Dlamini Bheki Malangeni v Rex [2002] SZSC 6 (1 June 2002)





IN THE COURT OF APPEAL OF SWAZILAND

APPEAL CASE NO.

In the matter between:


BHEKI MALANGENI DLAMINI

VS

REX


CORAM BROWDE JA

STEYN JA

ZIETSMAN JA



JUDGEMENT

Steyn JA:

Appellant was convicted on two counts i.e. one of murder and one count of assault with intent to commit grievous bodily harm. He was found guilty and sentenced as follows:

1. On the murder charge – 10 years;

2. On the charge of assault with intent – 3 years.

The sentences were ordered to run concurrently. In effect therefore the appellant received a sentence of 10 years imprisonment. He noted an appeal both against his convictions and the sentences imposed upon him.

It is not in dispute that the appellant stabbed and killed the deceased. It is also not in dispute that he inflicted a serious knife wound on the complainant in respect of the charge of aggravated assault. The principal challenge directed by the appellant in his personal submissions and in argument by his counsel, was that he should only have been convicted of culpable homicide not of murder. No argument was addressed to us on the conviction or sentence on the assault charge.

Miss Langwenya, Crown Counsel, in her heads of argument conceded that the court should have returned a verdict of guilty of culpable homicide, not murder. The evidence established that the appellant had consumed large quantities of alcohol and that he had only inflicted a single stab wound on the person of the deceased. As such it was reasonably possible that he did not foresee the possibility of his act causing the death of the deceased.

The record reflecting the findings of the court aquo is incomplete. However, as Mr. Mamba for the appellant very fairly conceded, the court had to approach the matter on the basis of the Crown evidence. Indeed the appellant’s version was not only a most extraordinary one but clearly incapable of belief. Moreover his version as to how he came to stab the deceased was never put in cross-examination.

On the Crown evidence it was the appellant who started the trouble with the deceased and his companions by his provocative conduct and bellicose behaviour. The evidence of the attack on the complainant on the assault charge was an unprovoked, gratuitous, separate act of serious violence which merits a severe sentence.

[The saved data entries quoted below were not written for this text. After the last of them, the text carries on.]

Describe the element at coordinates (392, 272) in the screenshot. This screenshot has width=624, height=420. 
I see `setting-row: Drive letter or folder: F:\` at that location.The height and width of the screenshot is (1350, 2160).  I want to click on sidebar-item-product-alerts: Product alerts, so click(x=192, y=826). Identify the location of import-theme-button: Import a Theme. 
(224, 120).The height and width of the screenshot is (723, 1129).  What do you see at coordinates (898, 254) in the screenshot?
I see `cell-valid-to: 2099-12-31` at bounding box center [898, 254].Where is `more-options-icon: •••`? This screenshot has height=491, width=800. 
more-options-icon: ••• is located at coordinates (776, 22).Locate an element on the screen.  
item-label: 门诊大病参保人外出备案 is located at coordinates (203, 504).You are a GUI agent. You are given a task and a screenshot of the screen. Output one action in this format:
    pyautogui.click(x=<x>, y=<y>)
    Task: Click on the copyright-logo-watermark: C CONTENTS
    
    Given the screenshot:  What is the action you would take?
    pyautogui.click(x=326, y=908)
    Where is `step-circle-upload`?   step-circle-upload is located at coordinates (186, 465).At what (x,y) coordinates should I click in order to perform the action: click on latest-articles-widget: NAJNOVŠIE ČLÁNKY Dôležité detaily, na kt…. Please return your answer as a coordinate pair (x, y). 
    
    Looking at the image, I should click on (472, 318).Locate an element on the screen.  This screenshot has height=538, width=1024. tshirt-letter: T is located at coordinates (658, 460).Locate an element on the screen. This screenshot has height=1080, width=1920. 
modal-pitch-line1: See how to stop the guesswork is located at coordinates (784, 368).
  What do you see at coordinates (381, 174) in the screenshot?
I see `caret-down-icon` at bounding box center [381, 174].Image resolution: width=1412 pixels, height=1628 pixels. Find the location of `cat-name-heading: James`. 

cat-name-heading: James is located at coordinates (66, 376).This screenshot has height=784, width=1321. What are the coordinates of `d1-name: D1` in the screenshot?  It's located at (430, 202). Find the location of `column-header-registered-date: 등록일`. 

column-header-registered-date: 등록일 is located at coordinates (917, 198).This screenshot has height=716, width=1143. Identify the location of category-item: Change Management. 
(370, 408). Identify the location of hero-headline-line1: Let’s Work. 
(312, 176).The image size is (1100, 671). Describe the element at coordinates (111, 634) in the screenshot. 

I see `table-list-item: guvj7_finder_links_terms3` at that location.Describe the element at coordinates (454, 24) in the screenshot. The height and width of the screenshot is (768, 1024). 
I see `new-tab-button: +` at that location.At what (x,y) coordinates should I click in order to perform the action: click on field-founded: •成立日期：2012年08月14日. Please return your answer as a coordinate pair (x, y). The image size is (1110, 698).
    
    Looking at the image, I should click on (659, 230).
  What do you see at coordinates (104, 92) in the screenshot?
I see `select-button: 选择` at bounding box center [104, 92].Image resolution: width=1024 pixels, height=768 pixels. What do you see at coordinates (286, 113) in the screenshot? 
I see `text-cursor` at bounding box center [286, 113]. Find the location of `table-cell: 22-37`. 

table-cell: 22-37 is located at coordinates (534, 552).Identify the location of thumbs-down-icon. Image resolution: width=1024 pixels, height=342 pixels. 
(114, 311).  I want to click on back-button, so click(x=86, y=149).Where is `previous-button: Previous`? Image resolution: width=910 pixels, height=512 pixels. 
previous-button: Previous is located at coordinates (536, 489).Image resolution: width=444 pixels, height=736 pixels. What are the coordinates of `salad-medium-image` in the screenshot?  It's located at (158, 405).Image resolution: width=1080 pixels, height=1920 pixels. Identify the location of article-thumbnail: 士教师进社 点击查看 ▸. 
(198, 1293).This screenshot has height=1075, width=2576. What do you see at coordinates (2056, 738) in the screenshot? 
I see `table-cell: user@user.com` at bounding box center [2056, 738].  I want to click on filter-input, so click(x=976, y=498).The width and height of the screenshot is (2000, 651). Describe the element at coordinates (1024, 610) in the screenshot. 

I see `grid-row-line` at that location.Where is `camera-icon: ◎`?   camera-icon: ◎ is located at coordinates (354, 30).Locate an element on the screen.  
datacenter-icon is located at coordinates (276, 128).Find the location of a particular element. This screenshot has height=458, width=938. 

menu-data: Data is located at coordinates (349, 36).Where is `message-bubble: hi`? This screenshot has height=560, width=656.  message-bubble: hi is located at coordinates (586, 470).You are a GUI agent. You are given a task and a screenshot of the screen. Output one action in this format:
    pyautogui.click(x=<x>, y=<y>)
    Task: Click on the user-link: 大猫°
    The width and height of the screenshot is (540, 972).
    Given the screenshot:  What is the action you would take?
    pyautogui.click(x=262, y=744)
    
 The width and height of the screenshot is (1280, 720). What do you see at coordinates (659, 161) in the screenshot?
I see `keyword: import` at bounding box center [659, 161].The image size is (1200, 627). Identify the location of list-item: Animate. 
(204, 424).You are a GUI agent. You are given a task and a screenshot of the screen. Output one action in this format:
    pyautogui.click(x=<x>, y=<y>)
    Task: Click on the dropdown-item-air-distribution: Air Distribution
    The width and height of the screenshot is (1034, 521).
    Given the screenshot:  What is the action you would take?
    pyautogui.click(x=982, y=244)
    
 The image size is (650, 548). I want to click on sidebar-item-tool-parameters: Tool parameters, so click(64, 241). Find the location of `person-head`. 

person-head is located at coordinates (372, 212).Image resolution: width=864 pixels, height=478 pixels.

Viewing the conduct of the appellant as a whole I believe that the degree of his anti-social behaviour was such as to place in a category of the most serious class of culpable homicide. He must however be given the benefit of the fact that the degree of his moral guilt is lessened by the fact that he had been found not to have intended to kill the deceased. I believe that the effective sentence can however not be substantially reduced bearing in mind the aggravating features referred to above, giving due weight to the fact that the appellant is a first offender.

The conviction on the charge of murder is set aside and in its place is substituted a verdict of “guilty of culpable homicide”’.

The sentence on this charge is one of eight years imprisonment.

The conviction on the charge of assault with intent to do grievous bodily harm and the sentence of three years imprisonment on this charge is confirmed. However this sentence is to run concurrently with the sentence imposed on the charge of culpable homicide. The sentence is back-dated to the 29th of August 1999.


STEYN JA




I AGREE J. BROWDE JA





I AGREE N.W. ZIETSMAN JA


Delivered in open court on the …… day of May/June 2002.